The Mont Blanc is seriously threatened by mass tourism and climate change, reported NRC Handelsblad newspaper recently. Some five million tourists visit the mountain each year, and although only a relatively small number of them actually reach the summit, it’s still busy around Europe’s tallest mountain. To protect Mont Blanc, attempts are being made to give it the status of World Heritage Site, though opponents fear that this will only attract more tourists.

Our relationship with the landscape is paradoxical. We seek to relax there in our leisure time, and for many of us nature means fresh air, relaxation, and recharging our batteries. But we do this in such large numbers that those beloved landscapes are changing drastically and are losing their ‘naturalness’ and serenity for ever. Dirk Sijmons wants to alert Europe and European politicians to the immense influence of tourism and recreation (summarised by the appropriately languid-sounding word leisure). In his role as state advisor for landscape, he took the initiative to draw up a broad inventory of current developments and present them to policy makers, politicians, designers, training colleges and all the individuals and institutes involved in one way or another with landscape. Thirty universities from twenty countries contributed to the study, which is contained in the book Greetings from Europe.

Attention among Dutch designers for tourism and recreation as specific design tasks is a recent phenomenon. The exhibition ‘Mare Nostrum’, held during the second architecture biennale in Rotterdam, was devoted to the subject. That looked largely at the coast, by far the most popular holiday landscape thanks to its successful cocktail of sun, sand and sea. Greetings from Europe also examines the mountains, forests, rivers and countryside. The six chapters explain the history of their appreciation and the way in which tourism and leisure time have developed.
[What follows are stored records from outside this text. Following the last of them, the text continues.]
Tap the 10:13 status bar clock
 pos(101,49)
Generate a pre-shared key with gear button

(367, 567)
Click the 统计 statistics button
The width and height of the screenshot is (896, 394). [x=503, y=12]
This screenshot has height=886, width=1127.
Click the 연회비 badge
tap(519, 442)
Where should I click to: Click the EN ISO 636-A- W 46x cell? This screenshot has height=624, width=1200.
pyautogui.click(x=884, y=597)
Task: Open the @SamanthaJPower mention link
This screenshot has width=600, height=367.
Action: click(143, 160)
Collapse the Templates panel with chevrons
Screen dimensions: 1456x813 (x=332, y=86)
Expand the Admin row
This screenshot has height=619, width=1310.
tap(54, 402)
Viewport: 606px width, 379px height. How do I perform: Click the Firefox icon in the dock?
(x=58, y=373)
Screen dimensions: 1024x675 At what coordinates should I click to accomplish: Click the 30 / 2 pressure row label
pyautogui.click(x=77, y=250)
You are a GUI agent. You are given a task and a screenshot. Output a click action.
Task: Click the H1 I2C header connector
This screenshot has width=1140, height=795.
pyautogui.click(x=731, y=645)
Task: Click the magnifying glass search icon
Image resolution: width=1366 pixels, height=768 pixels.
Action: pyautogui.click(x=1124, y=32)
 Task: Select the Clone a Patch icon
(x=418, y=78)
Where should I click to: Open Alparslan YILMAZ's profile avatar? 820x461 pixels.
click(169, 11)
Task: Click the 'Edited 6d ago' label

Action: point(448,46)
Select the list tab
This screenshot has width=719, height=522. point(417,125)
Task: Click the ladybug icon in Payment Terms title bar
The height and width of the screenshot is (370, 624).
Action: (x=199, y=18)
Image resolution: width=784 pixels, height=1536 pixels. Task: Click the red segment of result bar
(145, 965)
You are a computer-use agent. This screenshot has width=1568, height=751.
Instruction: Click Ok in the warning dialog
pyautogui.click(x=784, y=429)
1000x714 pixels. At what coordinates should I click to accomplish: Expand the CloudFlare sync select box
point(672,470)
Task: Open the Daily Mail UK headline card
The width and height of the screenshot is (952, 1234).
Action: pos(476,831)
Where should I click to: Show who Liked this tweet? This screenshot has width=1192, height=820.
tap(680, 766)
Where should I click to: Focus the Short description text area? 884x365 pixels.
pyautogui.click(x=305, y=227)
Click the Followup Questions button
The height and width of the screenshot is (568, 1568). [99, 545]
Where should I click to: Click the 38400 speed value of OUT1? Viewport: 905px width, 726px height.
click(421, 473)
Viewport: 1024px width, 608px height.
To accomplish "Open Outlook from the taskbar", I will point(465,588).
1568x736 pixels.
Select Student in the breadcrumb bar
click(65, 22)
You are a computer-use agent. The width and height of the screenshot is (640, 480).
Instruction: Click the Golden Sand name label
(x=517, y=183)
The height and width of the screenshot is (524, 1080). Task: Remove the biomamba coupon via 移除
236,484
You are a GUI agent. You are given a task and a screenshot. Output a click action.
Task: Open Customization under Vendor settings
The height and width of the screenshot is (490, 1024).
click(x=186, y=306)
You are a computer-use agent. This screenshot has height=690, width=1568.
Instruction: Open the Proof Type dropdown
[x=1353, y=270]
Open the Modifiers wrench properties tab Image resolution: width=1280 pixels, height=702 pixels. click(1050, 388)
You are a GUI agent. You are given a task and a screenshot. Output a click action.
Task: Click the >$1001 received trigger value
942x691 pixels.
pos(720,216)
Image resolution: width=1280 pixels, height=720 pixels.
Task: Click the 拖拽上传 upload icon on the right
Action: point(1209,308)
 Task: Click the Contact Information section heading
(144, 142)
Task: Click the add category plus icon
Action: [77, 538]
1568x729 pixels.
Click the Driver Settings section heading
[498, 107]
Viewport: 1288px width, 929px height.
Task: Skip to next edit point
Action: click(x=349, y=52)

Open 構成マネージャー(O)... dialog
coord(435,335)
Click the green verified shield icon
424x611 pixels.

It is a story of lost innocence. Each chapter opens with a painting by an artist like Claude Monet, Paul Cézanne and John Constable, and with a literary quote by the likes of George Sand, Thomas Mann and Anton Tsjechov. Their images and words evoke the beauty of the landscape yet also its power and apparent inviolability. When these artists were alive, travelling and tourism were reserved for a relatively small group of adventurers and wealthy individuals. It was only after World War II that holidays came within reach of the masses thanks to growing prosperity, improved mobility and more leisure time. From then on things went fast. In recent decades tourism and recreation have become the biggest economic sector in the world. The wonderful and especially entertaining photos by Martin Parr at the start of the book show landscapes that seem to have been reduced to miniature proportions: easily consumable products.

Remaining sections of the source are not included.